Le langage mobilisé lors des négociations de la Grèce avec les « institutions » rappelle de plus en plus celui qui est utilisé depuis des décennies dans les discussions diplomatiques entre Chypre et la Turquie : « accord honorable », « accord mutuellement bénéfique », « accord réaliste », « solution viable ». Quel que soit l’objectif ultime de ces négociations, les sentiments que suscite le passage de « l’accord honorable » à la « nécessité » de devenir « réaliste » sont les mêmes.
À cela s’ajoute l’illusion que la souveraineté de la Grèce ne peut passer après les intérêts des autres parties impliquées dans cette crise. Illusion que ses droits inaliénables vont finir par prévaloir en vertu de leur potentiel éthique. Proche de cette illusion est l’idée que si la Grèce impliquait des tiers dont la parole est puissante (par exemple la Russie ou la Chine) elle retrouverait ses droits, ou que tout prendrait le bon chemin si l’hyperpuissance américaine adoptait une position philhellène effective.

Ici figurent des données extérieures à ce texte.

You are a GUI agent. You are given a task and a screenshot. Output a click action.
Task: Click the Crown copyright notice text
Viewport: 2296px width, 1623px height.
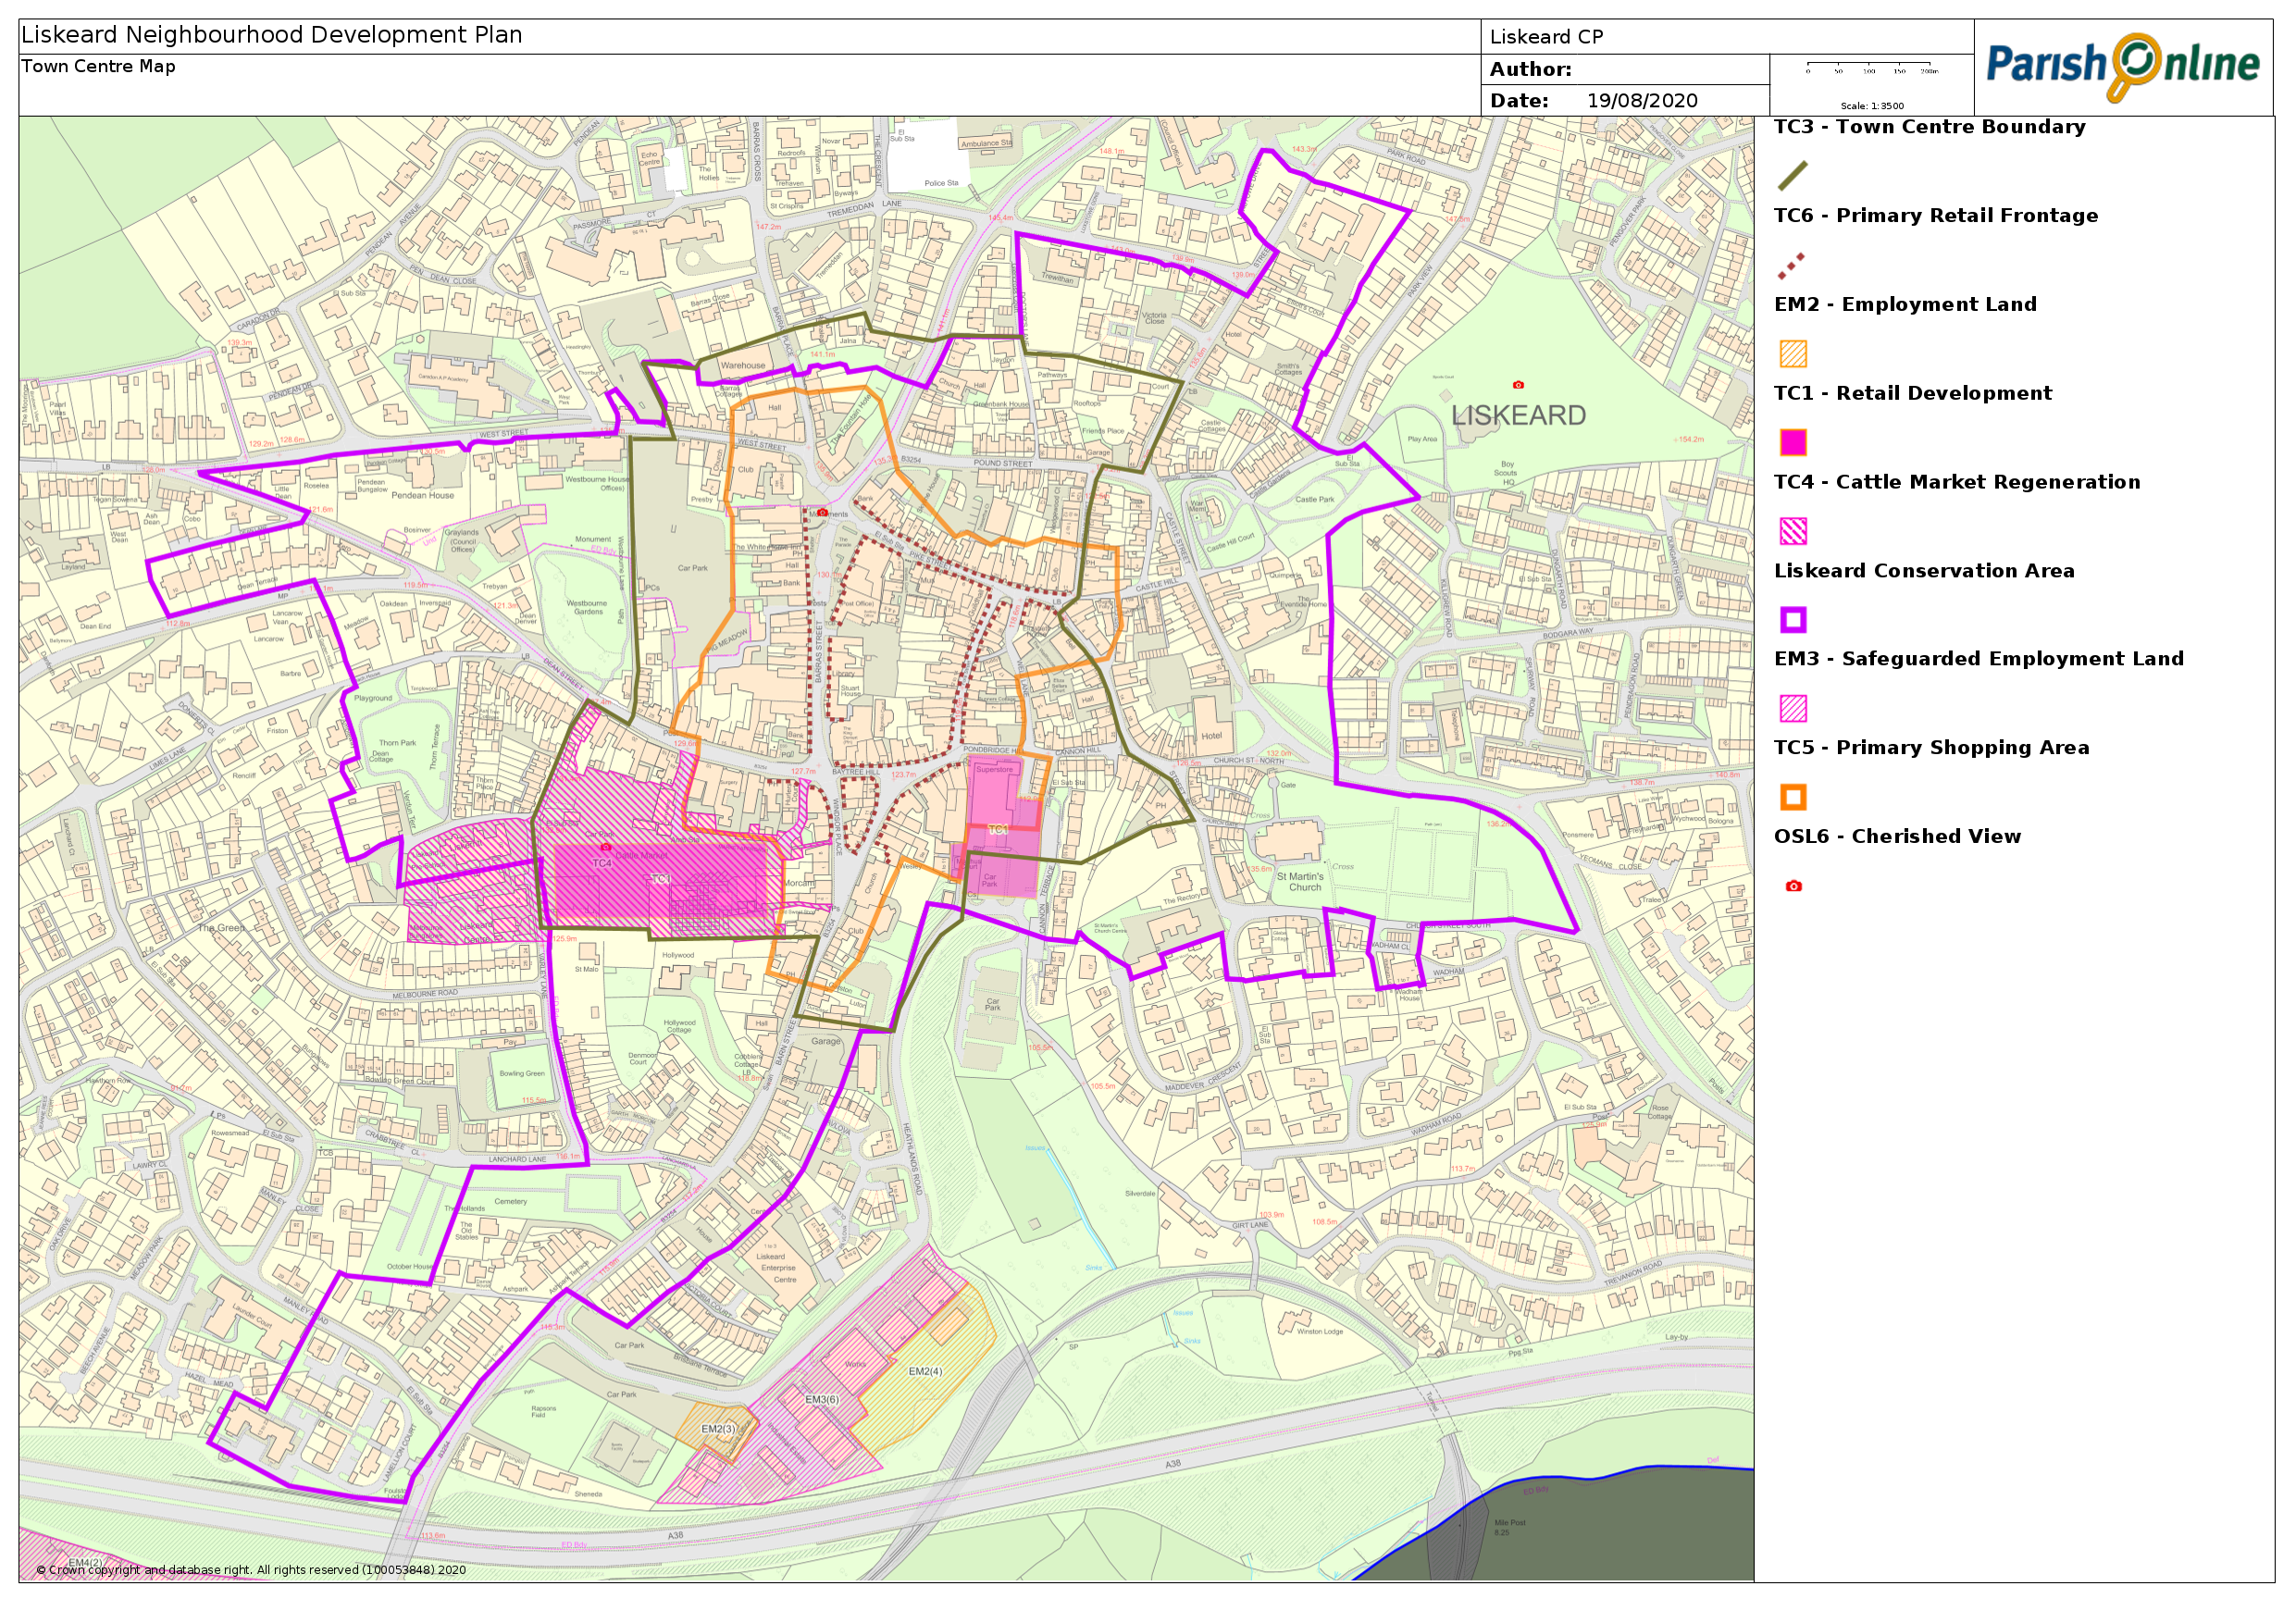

Les résultats d’un sondage récent1 ne sont pas de bon augure : en dépit du gouvernement qui ne cesse de répéter que la place de la Grèce est dans la zone euro, le nombre des Grecs prêts à la quitter a considérablement augmenté en deux mois.
Ici cessent les points communs avec la question de Chypre et commencent les différences. Tout d’abord celle du temps : alors que le problème chypriote dure depuis des décennies, les négociations pour la survie économique de la Grèce se prolongent depuis des mois à travers un déplacement constant – à la fois incompréhensible et menaçant – de la fameuse deadline. Il y a ensuite la différence des réalités : le fondement du problème dans le cas grec est économique et non politique, il est donc impossible de continuer à adopter cette solution intermédiaire de la « non-solution ».
Si dans les négociations, surtout avec l’Union européenne, la Grèce ne venait qu’avec les chiffres qui correspondent à son économie, la solution aurait déjà été trouvée : Grexit inévitable. L’animal de laboratoire qu’est la Grèce deviendrait ainsi obsolète et il serait puni de manière exemplaire afin de faire taire en Europe toute autre contestation possible de l’austérité. Or, le pays reste dans le jeu en raison de la toxicité très probable d’un Grexit – au niveau économique mais pas seulement – et, surtout, en raison de ce dont elle est le nom. Les ruines du passé, le vestige de l’Antiquité, les fondements gréco-romains de l’Europe d’aujourd’hui deviennent ainsi le seul viatique possible pour le futur d’une Grèce dans l’Europe. La Grèce reste également dans le jeu en raison de sa position géopolitique stratégique, tant dans les instables Balkans qu’en Mer méditerranée où aucun des problèmes graves et complexes n’a encore été résolu.
Dans ce contexte, la majorité des Grecs se pose deux questions : les raisons – historiques, symboliques et politiques – qui gardent la Grèce dans ce jeu – économique – sont-elles suffisantes pour qu’elle retrouve ce qu’elle a perdu de sa souveraineté nationale au fil des mémorandums imposant l’austérité ? Et ces raisons sont-elles suffisantes pour qu’une diminution de la dette figure à la première ligne de la première page d’un accord « honorable » et « réaliste » et non pas en note de bas de page d’un « cadeau » ? Ici, l’espoir « Tsipras et Varoufakis » n’est pas encore interdit. À condition qu’il ne soit pas le fruit d’une illusion.